We go to HighEdWeb every year not just to share the good news about site search. We go to learn and be inspired. “It’s the people that make HighEdWeb go. It’s the people who share powerful knowledge and advice freely, either in presentations, workshops and posters, or over a beer when the day’s sessions are done,” Dave Tyler wrote at the end of the conference.
This year was awash with powerful takeaways. A few especially relevant nuggets from our team’s notes:
What would Amazon do if 48% of users couldn’t find products available through the online reseller? How about Facebook? It’s no surprise that these content-heavy sites relies extensively on the ever-present search bar. You don’t visit Amazon.com to browse their categories; most visitors head directly to search.
The same can be said across the internet at large: Econsultancy has found that more than 30% of users on an average site navigate through search. Other studies have ranged higher.
Short of maintaining almost endless landing page, search is the most effective way to surface what each user wants at the right time.
Search doesn’t just help to overcome navigational deficiencies: it overcomes the natural barriers within organizations.

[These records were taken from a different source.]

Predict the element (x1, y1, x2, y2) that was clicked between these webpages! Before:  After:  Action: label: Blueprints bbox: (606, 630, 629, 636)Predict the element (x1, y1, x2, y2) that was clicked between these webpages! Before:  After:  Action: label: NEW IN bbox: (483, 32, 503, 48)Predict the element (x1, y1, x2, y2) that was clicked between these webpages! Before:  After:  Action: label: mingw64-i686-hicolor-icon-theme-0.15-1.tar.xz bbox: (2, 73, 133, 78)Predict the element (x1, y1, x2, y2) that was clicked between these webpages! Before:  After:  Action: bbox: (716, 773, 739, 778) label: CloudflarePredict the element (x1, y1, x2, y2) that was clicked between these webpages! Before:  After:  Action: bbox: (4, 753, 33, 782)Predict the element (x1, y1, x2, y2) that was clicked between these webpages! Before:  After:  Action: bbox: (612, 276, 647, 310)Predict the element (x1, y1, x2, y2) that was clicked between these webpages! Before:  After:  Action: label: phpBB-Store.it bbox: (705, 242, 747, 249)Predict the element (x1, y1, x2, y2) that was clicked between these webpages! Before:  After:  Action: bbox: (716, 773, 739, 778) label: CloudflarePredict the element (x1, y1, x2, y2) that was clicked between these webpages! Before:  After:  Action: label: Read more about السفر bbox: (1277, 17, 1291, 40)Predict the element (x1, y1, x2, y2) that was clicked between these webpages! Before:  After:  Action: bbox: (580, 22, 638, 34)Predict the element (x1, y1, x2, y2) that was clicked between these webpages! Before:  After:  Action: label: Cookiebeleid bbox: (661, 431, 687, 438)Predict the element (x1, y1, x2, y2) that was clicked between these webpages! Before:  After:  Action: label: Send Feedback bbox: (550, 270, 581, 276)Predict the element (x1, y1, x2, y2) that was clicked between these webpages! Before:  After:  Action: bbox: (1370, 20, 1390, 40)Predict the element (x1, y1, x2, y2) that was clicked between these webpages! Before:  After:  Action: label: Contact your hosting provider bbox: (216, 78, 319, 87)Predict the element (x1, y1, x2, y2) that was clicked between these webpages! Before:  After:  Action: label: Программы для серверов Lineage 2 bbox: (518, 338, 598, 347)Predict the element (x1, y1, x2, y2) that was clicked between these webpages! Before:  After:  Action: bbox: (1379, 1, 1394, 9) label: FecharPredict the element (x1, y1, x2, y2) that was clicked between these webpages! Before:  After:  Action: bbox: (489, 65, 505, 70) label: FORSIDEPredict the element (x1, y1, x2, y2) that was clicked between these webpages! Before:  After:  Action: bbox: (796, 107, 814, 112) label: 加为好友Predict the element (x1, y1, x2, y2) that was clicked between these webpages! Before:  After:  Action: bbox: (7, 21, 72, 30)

Within academia, silos often force students, prospects, donors and alumni to hunt through different sites, platforms, and even social media to find answers to simple questions. Does the library have this book? Where is this room? How can I donate to the business school?
Platform agnostic by nature, site search helps to cut through the silos in University life. Optimized site search can even highlight just the right content based on existing marketing strategies, from highlighting international student applications to those in a certain geographic area, to sharing the latest class videos from a popular professor.
Learn more about breaking through silos in higher education in this podcast with mStoner.
Alan Etkin, Senior Analyst at the British Columbia Institute of Technology, presented his analytics work at HighEdWeb 2017. In his presentation, he touched on the importance of search to the BCIT page.
In a redesign, the institution replaced the search bar with an icon of a magnifying glass. This common ‘abbreviation’ of the search bar looked great - but caused a 15% decrease in searches on the site.
How do you value search? For Etkin, each website visitor is assigned a value. The average site visitor is worth $12. Those who use in-site search? They’re worth $53. (Searchers are 216% more likely to convert than non-searchers.) That 15% decrease in site searches had a measurable, substantial impact on the bottom line.
We’ve spent some time building an ROI calculator for site search. Based on independent studies and our own research, the tool is available for free on our website, here.
Accessibility isn’t just the right thing to do. It has a direct impact on the 1 in 5 people living with a disability. And it has a measurable impact on ROI. “Accessible content available upon request” is never acceptable in a digital environment.
We integrated an Accessibility Auditor directly into Funnelback for Higher Education. Many universities rely on standalone accessibility tools. However you go about it, don’t forget that doing the right thing is financially and socially justified.